>>150022277
>if the rich losers of the world didn’t believe they were entitled to others’ labor
Don't rich people typically pay people to do things for them? That's not entitlement, that's employment.
>>150023101
It's become fashionable in certain subcultures to glorify personal frailty as marker of social status. Therefore, people habitually form their thoughts and emotional reactions into magnifying mundane nuisances of life into debilitating "trauma" and receive social support for doing so. This mechanism is basically what cognitive-behavioral therapy uses to deal with debilitating trauma (it actually works), and using the same process to program trauma IN can actually work too. So, when you see someone claiming to be traumatized or debilitated at some minor issue no reasonable person would be emotionally invested in, you're probably either seeing someone putting on an act for social points, or someone who has drunk enough kool-aid that they have legitimately traumatized themself.
>>150025970
Those things sound nice, don't they? But policy is more complex than campaign slogans. What "loopholes" would you close? Those tax deductions are typically there to incentivize behavior. And companies / rich people are relatively mobile. Taxes are a factor in where they reside.
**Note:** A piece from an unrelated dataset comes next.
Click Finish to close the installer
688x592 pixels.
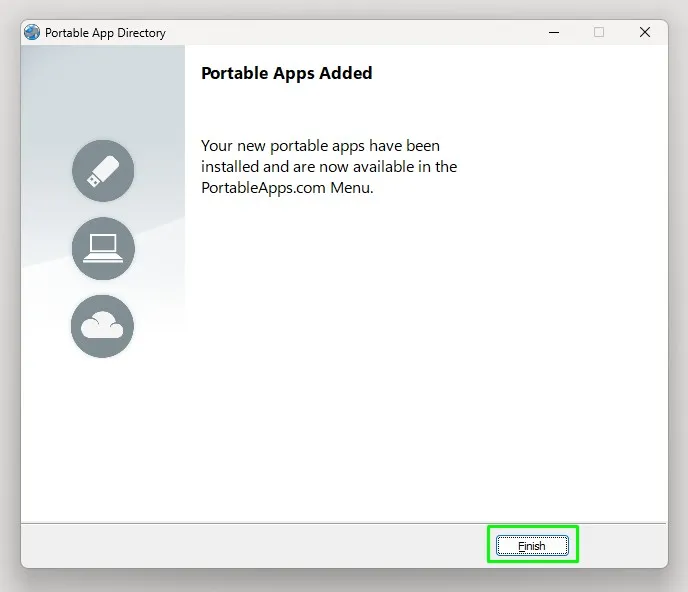point(532,545)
Raise taxes without other sufficient incentives to keep them around, and they'll simply pack up and move somewhere else, leaving the original area financially worse off than keeping the original tax rate and having people around to pay it. And econ 101, a binding minimum wage leads to higher unemployment, as jobs that produce insufficient income for the employer to justify that wage are eliminated rather than filled. The people employed at minimum wage would be better off with a higher minimum wage, but fewer would be employed, with more people depending on social safety nets. If the social safety nets are good enough to live on, it would be better to eliminate the minimum wage.